Comme dans toutes les histoires en procédure d'appel, cela commence par une déclaration d'appel.
Mais c'est une histoire très courte que je vous rapporte, car elle s'achève là où elle a commencé...
... pour le plus grand plaisir du confrère qui m'a chargé de la postulation en appel.
Une partie avait décidé de faire appel d'un jugement.
Malheureusement, le confrère parisien a choisi un postulant qui manifestement avait séché les cours de procédure civile. C'est pas bien !
Mal lui en a pris.
Je souligne tout de suite qu'il n'y a aucun mépris de ma part à l'égard du confrère.
Mais le confrère postulant est sauf erreur un tout jeune confrère, qui a accepté, à tort, de postuler en appel alors qu'il en ignore les rouages. Sa déclaration d'appel était le modèle même de ce qu'il ne faut pas faire.
Ce qui lui est reproché n'est pas d'ignorer les règles de la procédure civile, mais de ne pas avoir été conscient de ses limites.
Et j'accepterais les mêmes reproches si j'allais devant le juge administratif et que je me plantais lamentablement... ce qui serait inévitable car je n'y connais rien.
Même si le confrère a tenté de mettre tout cela sur le dos d'un prétendu "beugue" informatique, son argumentation n'a pas convaincu.
Ce qu'il a fait qui lui vaut une irrecevabilité ?
Avoir omis le fait qu'un intervenant en première instance perd sa qualité de tiers pour précisément être partie.
Et une partie en première instance ne peut devenir tiers en appel.
Ce n'est pas du "Magendie". C'est de la procédure civile assez basique sur la notion de parties à l'instance.
C'est une évidence, mais le confrère appelant ne l'avait pas bien compris.
Il a eu beau essayé de se dépatouiller pour tenter de dire que c'est la faute au RPVA, cela a été en vain.
Et je passe, entre autres, sur l'argumentation sur la notion de grief alors que nous discutions d'irrecevabilité...

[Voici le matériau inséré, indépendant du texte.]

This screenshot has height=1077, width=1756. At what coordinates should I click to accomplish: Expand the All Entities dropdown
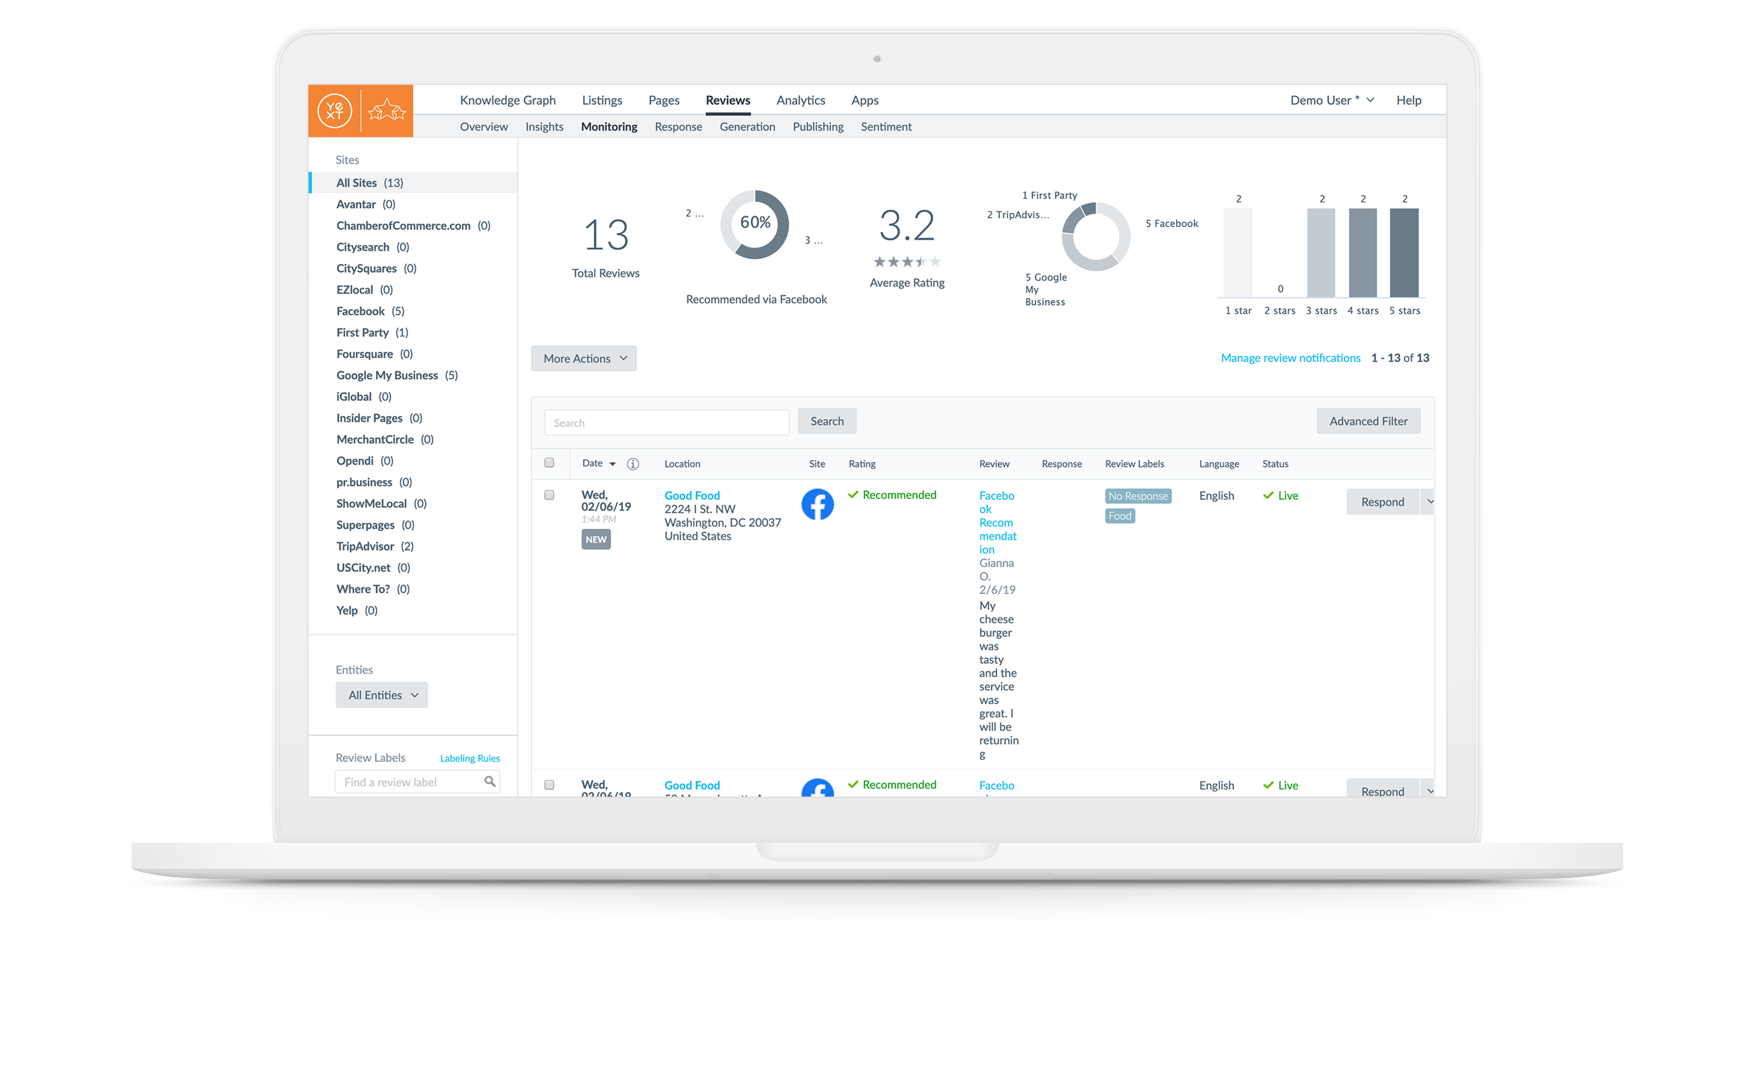coord(382,695)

Comme l'ont retenu les juges sur déféré, "il appartenait (à l'appelant) de l'intimer conformément aux dispositions d l'article 547", étant attendue que "la déclaration d'appel, dont les mention impliquent que celui qui en est l'auteur les sélectionne expressément, indique en l'espèce, comme seule partie intimée, XXX" (Rennes 7éme ch. prud'homale, 14 février 2018, n° 17-07732).

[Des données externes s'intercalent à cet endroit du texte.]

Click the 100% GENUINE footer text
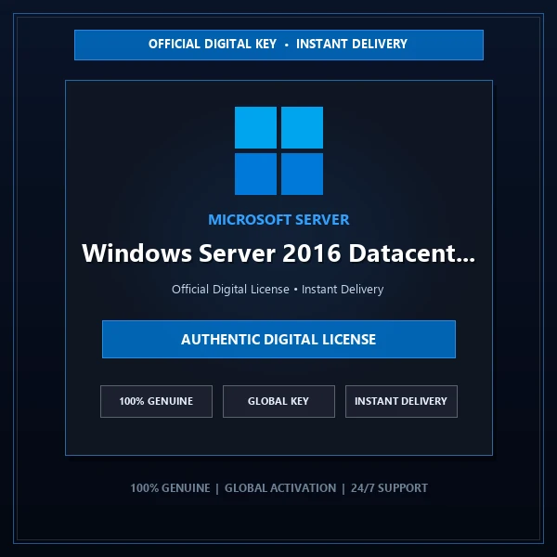Viewport: 557px width, 557px height. tap(170, 488)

Par définition, une erreur ne peut être volontaire. Si elle est volontaire, il ne s’agit plus d’une erreur, mais d’une méconnaissance.

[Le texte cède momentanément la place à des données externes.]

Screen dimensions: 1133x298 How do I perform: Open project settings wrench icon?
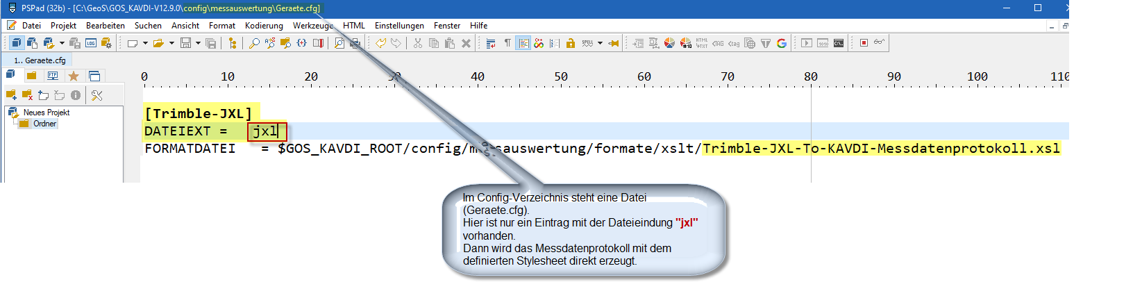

Par conséquent, et dès lors que l’appelant opère un choix « volontaire » dans la rédaction de son acte pour dire si une partie est intimée ou intervenante, il ne peut y avoir erreur mais méconnaissance. CQFD.
Ce qui est sanctionné n’est pas une erreur contenue dans l’acte d’appel, mais une méconnaissance des règles de procédure civile qui se traduit par une irrecevabilité de l’appel.
Il n’y a pas lieu à « indulgence pour une erreur commise par l’appelant » (ce qui était demandé par l'appelant), étant au besoin souligné que la procédure d’appel, surtout en version Magendie 2, et la jurisprudence de la Cour de cassation en la matière, ne se caractérisent pas vraiment par une indulgence à l’égard des parties qui se loupent dans l’accomplissement des diligences procédurales auxquelles elles sont tenues. Au contraire, la procédure d’appel est sans filet, et les erreurs sont désormais irrattrapables.
C'en est donc terminé pour le client puisque l'appel est déclaré irrecevable à son égard.
Les incidents devant les chambres prud'homales se multiplient. J'ai sur mon bureau quelques dossiers dans lesquelles je dois soulever des irrecevabilités et des caducités.
Je constate que les magistrats devant les chambres prud'homales ne semblent pas agacés par ces incidents de procédure, bien au contraire. Nous pouvions le craindre.
Alors que pourtant, jusqu'alors, ils n'étaient pas confrontés à ces questions de procédure qui sont donc nouvelles pour eux, nous pouvons voir qu'ils rendent des décisions motivées et de qualité. J'ai toujours admiré la faculté des membres de cette profession à passer d'un contentieux à un autre, et à s'adapter avec une facilité assez déconcertante et dont je serais bien incapable (je n'aurai pas été un bon magistrat... si tant est que je sois même un bon avocat...).